Cathy: Seek out a Board Advisor for IT and Cybersecurity matters.
The advisor’s role is to:
a) assist the Board in its oversight of the cybersecurity program,
b) provide Board cybersecurity training,
c) keep the Board informed of relevant cybersecurity risks and developments. The advisor can also assist in finding an independent auditor or assessor to provide an objective 3rd party review of the firm’s IT risks and controls.
Q: How do you prioritize which areas to focus on in a rapidly evolving field like cybersecurity and data protection?
Cathy: We respond to the changing needs of our clients, and what they ask for help with the most. Right now most of our new client work is driven by:
a) the client’s need to comply with specific industry regulations such as HIPAA or FTC Safeguards,
b) the client’s desire to achieve a comprehensive certification such as SOC2 or ISO 27001, or c) in response to a recent hack, breach, or close-call.
Some areas of focus remain critical no matter what’s happening in the world. eSilo started as an offsite backup company, and we still believe that effective, efficient backups are the cornerstone of any cyber resilience strategy.
Q: How do you approach developing a culture of security within organizations, and what are the key elements of an effective security training program?
Cathy: A culture of security starts with the tone at the top.
Senior management needs to communicate that security is a company priority and invest in good training, not just check the box training, for employees on common issues, scams and pitfalls.
Good programs require training to be done continuously throughout the year instead of only once annually, and should cover common scenarios like how to report phishing, how to avoid business email compromise and wire fraud, how to manage secure access to your accounts and so on.

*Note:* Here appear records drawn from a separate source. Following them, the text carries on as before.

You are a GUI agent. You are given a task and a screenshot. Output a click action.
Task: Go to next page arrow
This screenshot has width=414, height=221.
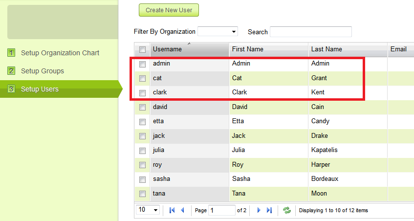coord(259,210)

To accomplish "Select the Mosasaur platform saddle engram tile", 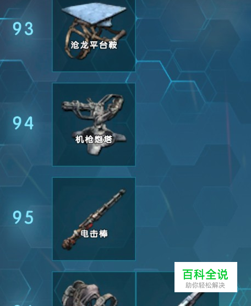I will [x=94, y=35].
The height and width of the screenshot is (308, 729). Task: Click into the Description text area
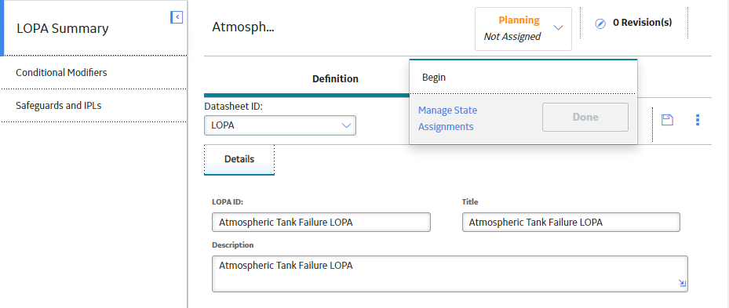450,274
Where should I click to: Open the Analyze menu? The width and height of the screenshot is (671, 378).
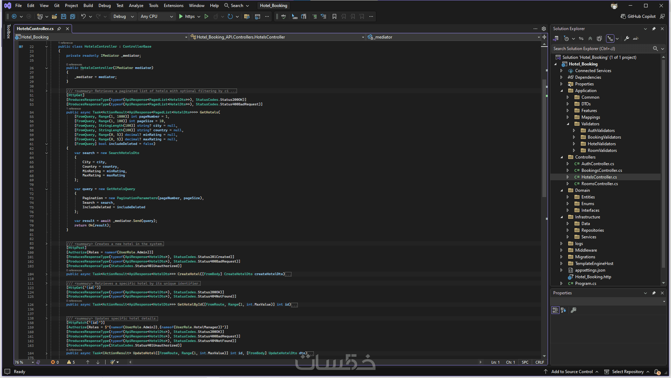pyautogui.click(x=136, y=6)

To ensure a closed loop, management should track and report on cybersecurity metrics quarterly. These metrics should not just measure inputs (ex: % of staff trained) but measure results (ex: % decrease in security incidents, clicked phishes, etc)
Q: Could you highlight some unique challenges you’ve encountered when implementing data protection and cybersecurity measures in highly regulated industries?
Cathy: I have seen situations where senior management in a highly regulated industry has a hard time acknowledging and accepting where their security or compliance gaps are.
This can lead to more pushback on risks or issues raised, and increased pressure on teams to fix them immediately vs. more strategically as part of a larger improvement program.
This pressure to be “perfect” can sometimes be counterproductive and in the extreme, lead to a culture where employees fear reprisal for raising concerns.
Q: What is the leadership playbook you are writing for yourself in real time?
Cathy: This is an interesting question.
I guess I am constantly building my book of plays.
Learning new moves. Trying new players in new positions.
All with the goal of finding ways to devote more time to what I enjoy most, which is collaborating with experienced business leaders to solve their scariest business problems that involve technology.